** Task inputs follows **

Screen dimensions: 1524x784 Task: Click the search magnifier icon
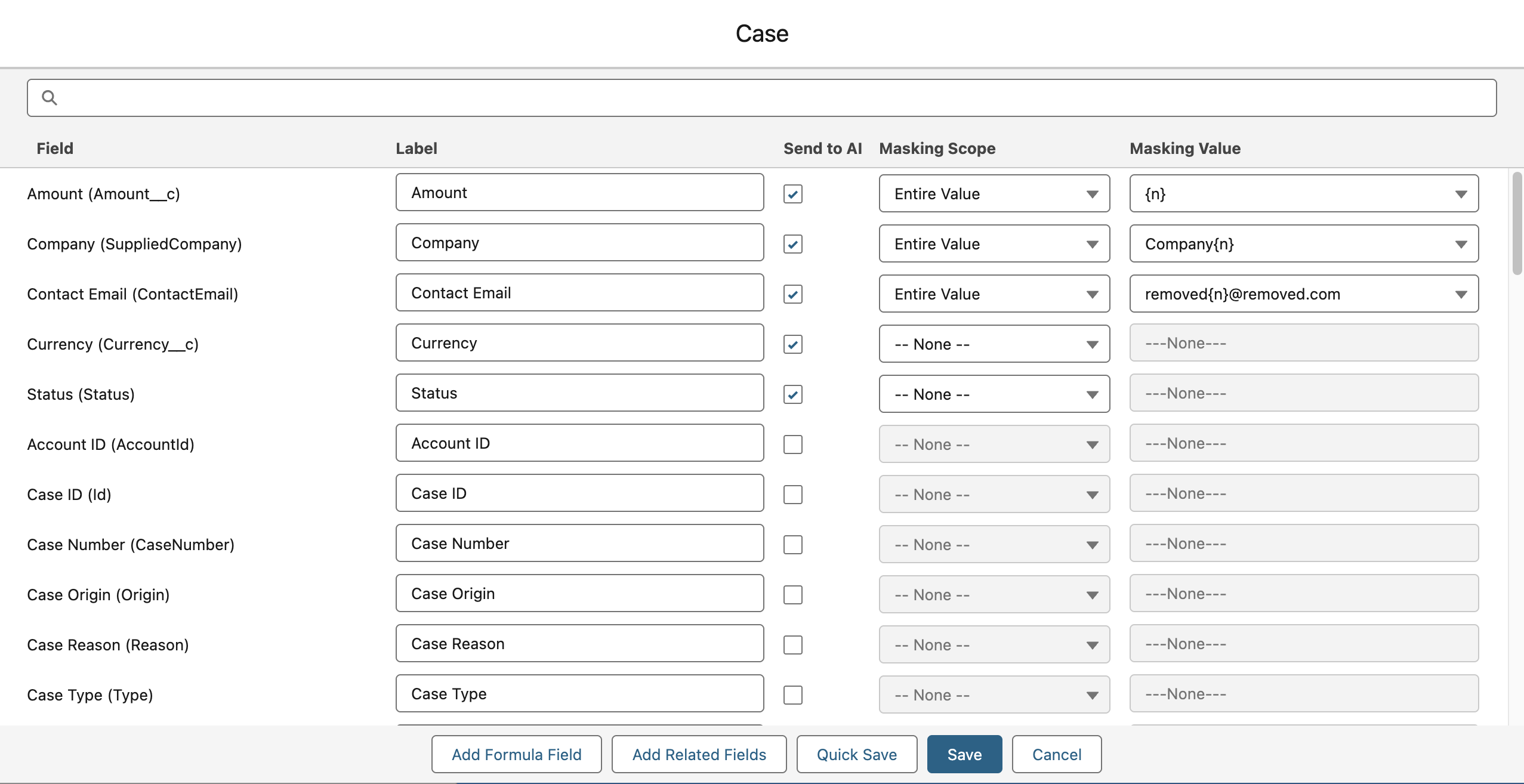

** End of Task inputs **
** Task inputs follows **

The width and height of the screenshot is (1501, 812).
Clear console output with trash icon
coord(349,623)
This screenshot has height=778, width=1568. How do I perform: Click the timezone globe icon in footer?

** End of Task inputs **

### What is needed
Wherever "screenshot" appears in the listing, report the line it is on.

### Solved problem
The width and height of the screenshot is (1501, 812).
This screenshot has height=778, width=1568. How do I perform: Click the timezone globe icon in footer?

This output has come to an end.